The Jews of medieval western Christendom were challenged by this dynamic environment, both directly and indirectly. Directly, the Christian majority became increasingly committed to a program of conversion. Occasionally, these efforts were carried out violently, in contravention of ecclesiastical teachings. More often, the modalities of convincing the Jews were peaceful and ecclesiastically legitimate, ranging from informal suasion to formal preaching and disputation. Whatever the modality of persuasion, Jewish leadership was called upon to identify salient differences between the two faiths, emphasizing of course Jewish strengths and Christian shortcomings. Less directly, the sheer vigor and dynamism of the Christian majority stimulated enhanced creativity among the Jewish minority. 

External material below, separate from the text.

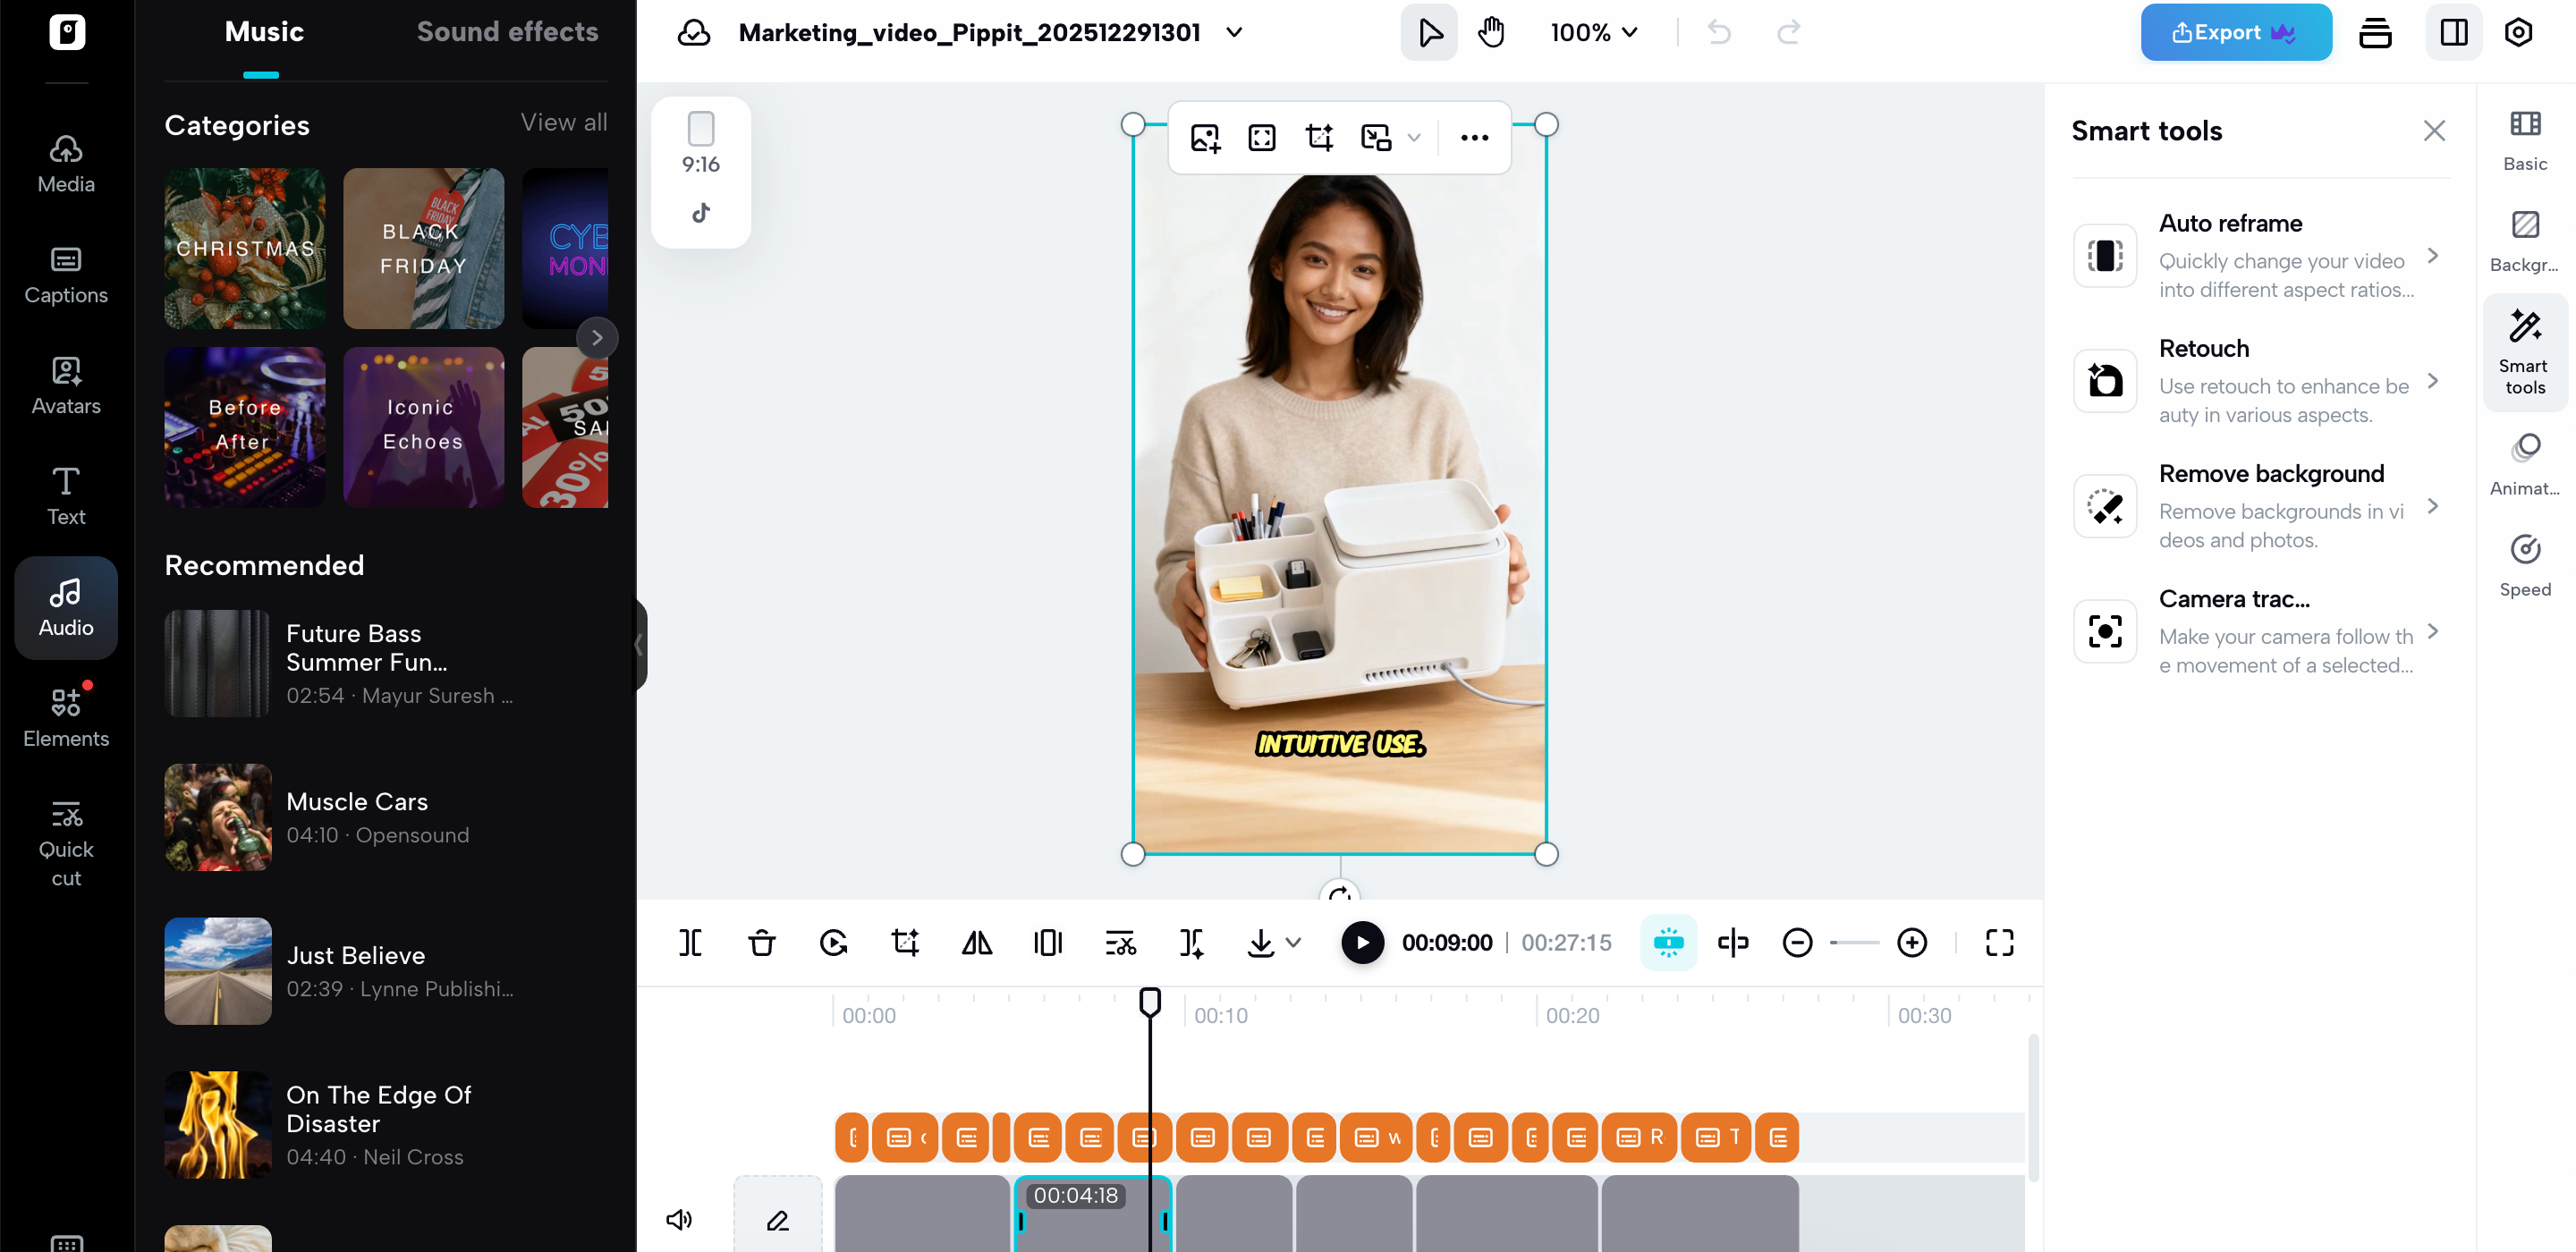The image size is (2576, 1252).
Task: Delete the selected clip
Action: pyautogui.click(x=761, y=942)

Living in a dynamic majority, even an often hostile dynamic majority, moved the Jews of medieval western Christendom to a rich creativity of their own. The Jewish creativity celebrated by Heinrich Graetz was not unrelated to the Christian environment that he decried. Finally, it must be acknowledged that focusing on the Jews and the effort – in part Jewish and in part non-Jewish – to establish viable Jewish life in medieval western Christendom has meant projecting developments, to a significant extent, from an essentially Jewish perspective. History generally involves conflict of one sort or another, and historical accounts are always written from a particular point of view. The War of American Independence reads differently from an American perspective than it does from a British perspective. 












The conquest of the American West is perceived differently by the victorious settler population than by the native American victims of that conquest. Telling the story of the medieval Jews from an essentially Jewish perspective means, for example, seeing Jewish resistance to Christian missionizing as a success, although the same development was perceived by ecclesiastical leadership as a failure on its part and on the part of the Jews as well. Likewise, the expulsions from the westerly sectors of Latin Christendom will be portrayed from a Jewish perspective, that is to say as a negative outcome. To be sure, there were many in western Christendom for whom expulsion of the Jews was a signal victory. 

















The present account will not be framed from their perspective. The story that will unfold herein is a complex amalgam of successes and failures, on the part of both the Christian majority and the Jewish minority of medieval western Christendom. It involves the best and worst of human characteristics; it is filled with contingencies at every point; it has no plot resolution, either happy or sad; it concludes open-ended, with benefits and liabilities extending far beyond the year 1500, indeed down into our own times. Those seeking a clearcut and obvious moral to this tale will be disappointed. Hopefully, the complex saga of the Jews in medieval western Christendom – not at all reducible into simple conclusions and lessons – will provide useful insights into the Jewish, Christian, and human conditions.